Hey guys was wondering how far I can make it on the GMr coming from the ohio river in a bass boat?


----------



## SICKOFIT (Feb 23, 2014)

Bw1980 said:


> Hey guys was wondering how far I can make it on the GMr coming from the ohio river in a bass boat?


If the water levels are normal I would think you could make it to the first low level dam in Hamilton near Knightsbridge Rd. You will have to be very careful to make it that far though


----------



## pauldmt (Jan 25, 2009)

Not far. Maybe a mile or about 4 bends comfortably. So much of it has silted in. Pull up Google maps and switch to satellite view and you'll see the shallow areas. Would say absolute max would be Lawrenceburg road. The river is wide and shallow there. There was a guy years back that had an airboat who had no issues.

There's very deep spots around to be sure but no way to get to them in a bass boat.


----------



## sliprig (Apr 6, 2004)

You can safely make it to the Ohio state line (Double Lick Creek). After that you might go farther with the trolling motor.
Big shallow flat with no channel past the state line. This is Ohio River at 26-27ft. As a general rule follow the high bank. Remember your in and out of Ohio and Indiana depending of the bend in the river. 
Slip


----------



## Tom 513 (Nov 26, 2012)

wh at Montag said. A couple years ago we launched are Kayaks from around Green acres canoe rental, went down stream to the Gmr which was super shallow, I remember dragging bottom around the Lost bridge in E town, we were going to take out in the channel at Shawnee lookout park, this channel was silted in bad we ended up dragging the boats through silt beds untill we about had heart attacks. Then we got smart and pulled them into the woods and went and got my side by side to tow them out. Obtw did I mention we caught 1 bass all day.


----------



## sliprig (Apr 6, 2004)

montagc said:


> No way in hell. Not without a jet or airboat at normal levels. There are many steep rapids with large rock in them and a lot of very shallow rocky flats. I drug ass in a kayak a few times from Obergeising Soccer Fields to Cleves. I rode my waverunner from the above Rt 50 to the Ohio, and the rule of sticking to the steep bank side doesnt apply too well in the lower stretches, as sometimes there is no steep bank. It's disconcerting watching the rocks fly by underneath you, with no clear indicators on which direction will get deeper.
> 
> 30 years ago you could put a deep V IO in at Shawnee ramp and go play in the Oxbow. Now both are completely isolated from the main river at normal flow.
> 
> Keep in mind this river has tons of full size trees and concrete and steel debris in it. The water may be deep enough but there could be a 3' x 60' log or rebar just below the surface. Tons of steel in the water under the Rt 50 bridge.

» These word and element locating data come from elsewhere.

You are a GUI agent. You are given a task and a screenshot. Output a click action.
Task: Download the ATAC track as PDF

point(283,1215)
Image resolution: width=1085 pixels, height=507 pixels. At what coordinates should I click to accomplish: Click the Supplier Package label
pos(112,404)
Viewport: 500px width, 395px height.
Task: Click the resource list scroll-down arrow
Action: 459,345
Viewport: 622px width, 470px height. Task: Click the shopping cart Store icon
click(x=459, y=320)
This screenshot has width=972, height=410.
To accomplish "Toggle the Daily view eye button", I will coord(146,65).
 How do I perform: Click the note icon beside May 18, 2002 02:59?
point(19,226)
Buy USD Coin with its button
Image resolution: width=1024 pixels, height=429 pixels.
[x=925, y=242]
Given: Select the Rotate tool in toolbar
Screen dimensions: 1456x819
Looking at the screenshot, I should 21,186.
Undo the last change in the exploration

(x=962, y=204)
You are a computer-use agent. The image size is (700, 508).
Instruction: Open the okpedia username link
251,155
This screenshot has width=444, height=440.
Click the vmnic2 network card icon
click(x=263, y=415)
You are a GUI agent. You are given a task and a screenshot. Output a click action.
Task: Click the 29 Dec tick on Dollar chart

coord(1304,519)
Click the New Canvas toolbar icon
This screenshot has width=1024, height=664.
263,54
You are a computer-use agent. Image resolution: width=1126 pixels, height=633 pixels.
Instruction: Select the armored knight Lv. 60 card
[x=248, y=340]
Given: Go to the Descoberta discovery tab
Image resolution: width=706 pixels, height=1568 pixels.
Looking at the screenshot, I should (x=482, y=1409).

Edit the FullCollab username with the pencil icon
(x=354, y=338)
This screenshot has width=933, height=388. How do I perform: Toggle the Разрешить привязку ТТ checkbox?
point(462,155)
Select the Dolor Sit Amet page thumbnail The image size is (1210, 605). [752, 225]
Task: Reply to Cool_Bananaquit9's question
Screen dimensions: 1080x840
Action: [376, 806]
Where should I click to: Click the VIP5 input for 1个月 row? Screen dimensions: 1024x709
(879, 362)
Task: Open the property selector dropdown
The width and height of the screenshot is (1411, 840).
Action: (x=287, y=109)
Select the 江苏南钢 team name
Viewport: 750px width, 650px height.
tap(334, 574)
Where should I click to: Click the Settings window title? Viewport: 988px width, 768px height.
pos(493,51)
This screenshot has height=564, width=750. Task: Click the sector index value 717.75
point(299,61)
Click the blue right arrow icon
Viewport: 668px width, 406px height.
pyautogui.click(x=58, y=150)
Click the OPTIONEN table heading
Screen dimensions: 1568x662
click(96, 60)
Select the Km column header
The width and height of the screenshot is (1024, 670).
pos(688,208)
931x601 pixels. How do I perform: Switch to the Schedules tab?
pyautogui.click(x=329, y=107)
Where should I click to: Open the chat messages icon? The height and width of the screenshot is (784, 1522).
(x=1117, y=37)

I can run my 19ft Starcraft up pass the Oxbow backwaters at normal pool. Been fishing the GMR since the 1970's, every years a little different, river always changing. The gravel pits above Lost Bridge changed the river dynamics forever, and not for the better.


----------



## sliprig (Apr 6, 2004)

As far as the Oxbow property, you can get in at around the 30ft level. It's posted now and the tree huggers don't like anyone fishing, or god forbid hunting. They mislead general public of their true intensions for years. IMO


----------



## sliprig (Apr 6, 2004)

Montagc, are you a Oxbow member/bird watcher? If so PM me, we need to talk.


----------